Pada era 1683 kawasan yang sekarang disebut Tangerang berada di bawah pimpinan Sanghyang Anggalarang, wakil dari Sanghyang Banyak Citra dari Kerajaan Parahyangan.
Melihat sembilan orang perempuan Tionghoa berparas cantik di perahu yang baru mendarat di muara Sungai Cisadane, hatinya tertarik. Mereka "dibeli" dengan kompensasi sebidang tanah.
Tinggal para lelaki, mereka selanjutnya hidup dan menetap di kawasan Teluk Naga, lantas menikah dengan orang pribumi. Seiring waktu terbangunlah komunitas peranakan Tionghoa di sebuah desa yang selanjutnya dinamai Tanggeran.
“Kenapa disebut China Benten? Karena orang-orang di sini tinggalnya dekat benteng. Dulu disebutnya Benteng Makassar karena saat pembangunan banyak dikerjakan orang dari Makassar,” tutur Oey Tjin Eng, generasi kedelapan peranakan Tionghoa Tangerang.
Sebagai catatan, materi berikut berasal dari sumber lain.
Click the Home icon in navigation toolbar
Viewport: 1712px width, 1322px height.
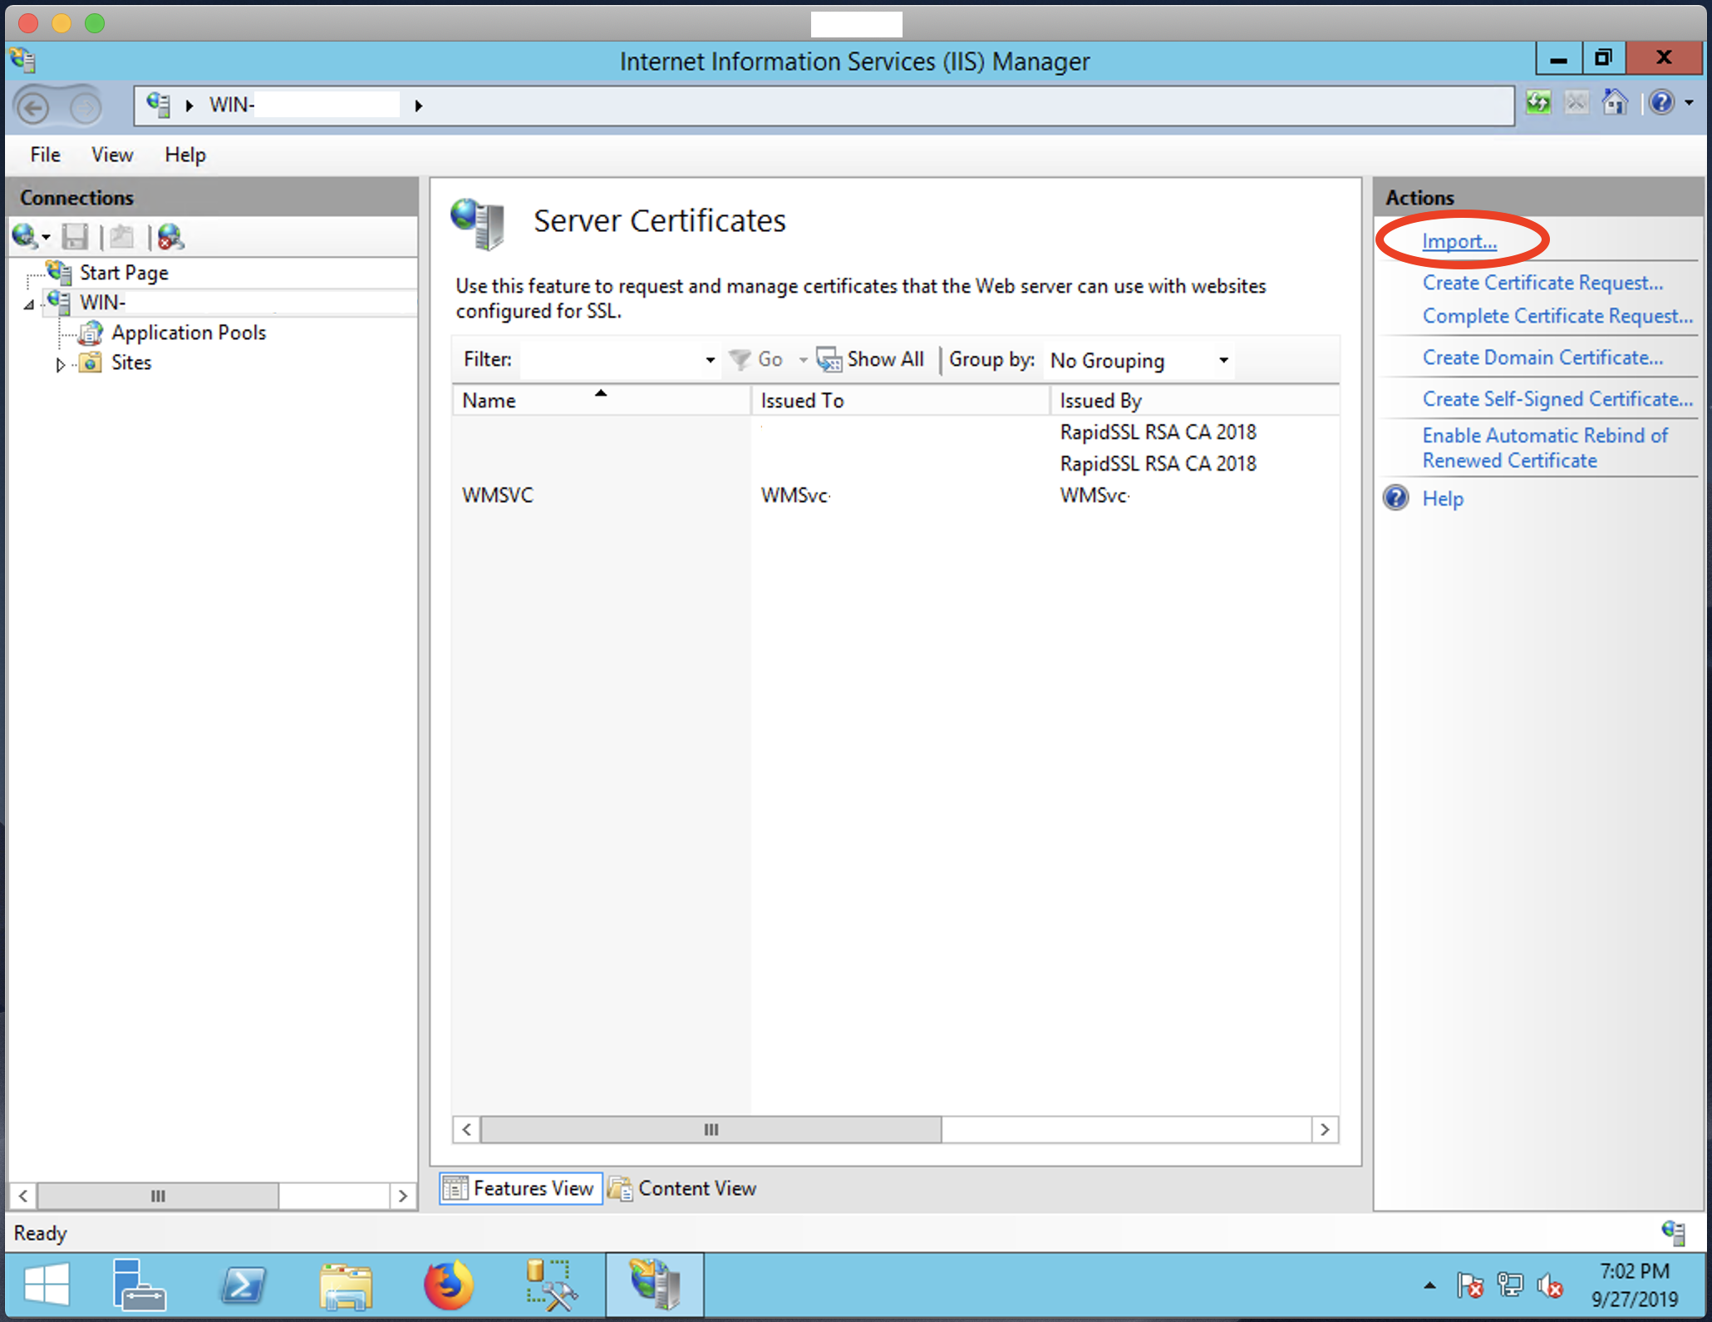coord(1615,103)
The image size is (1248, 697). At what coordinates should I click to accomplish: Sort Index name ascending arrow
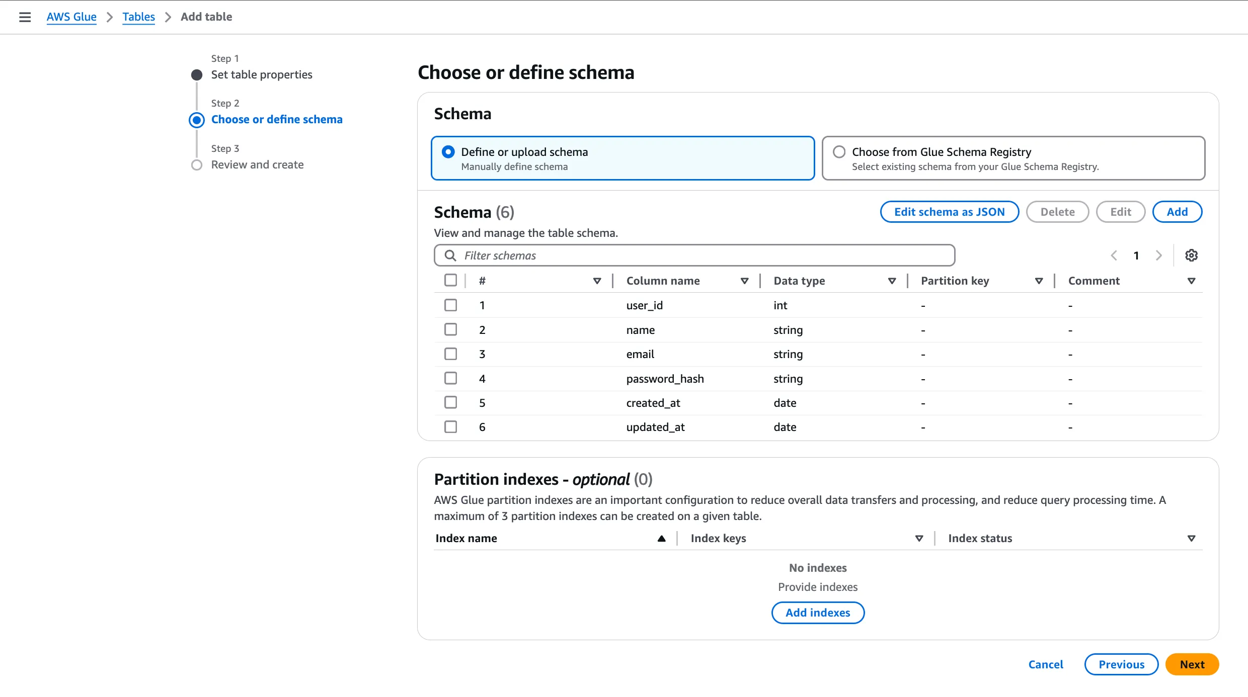coord(661,539)
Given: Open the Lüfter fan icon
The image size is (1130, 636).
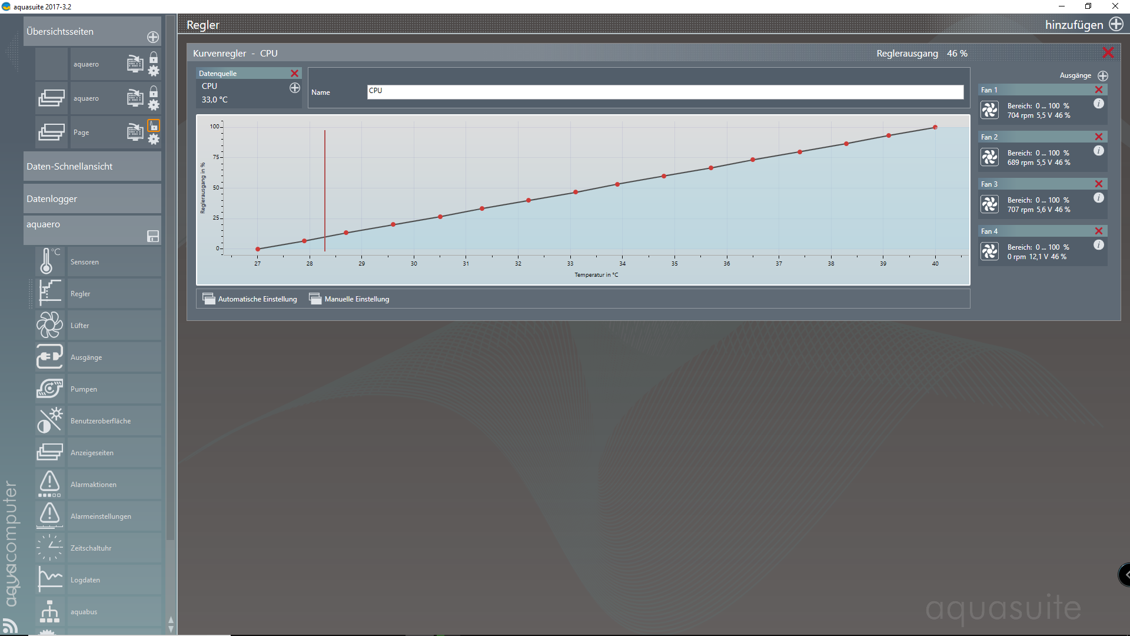Looking at the screenshot, I should click(x=49, y=325).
Pada 1740 dipimpin Gubernur Jenderal Andriaan Valckenier terjadi pembantaian massal terhadap etnis Tionghoa yang ada di benteng (kini Tangerang) hingga lebih dari 10.000 orang tewas.
Warga Tionghoa itu sebelumnya berusaha mengemukakan ketidakpuasan mereka terhadap berbagai peraturan VOC (Veneenigde Oostindiche Compagnie). Peranakan Tionghoa yang berhasil menyelamatkan diri lantas mencari wilayah lain untuk bermukim, seperti di Teluk Naga.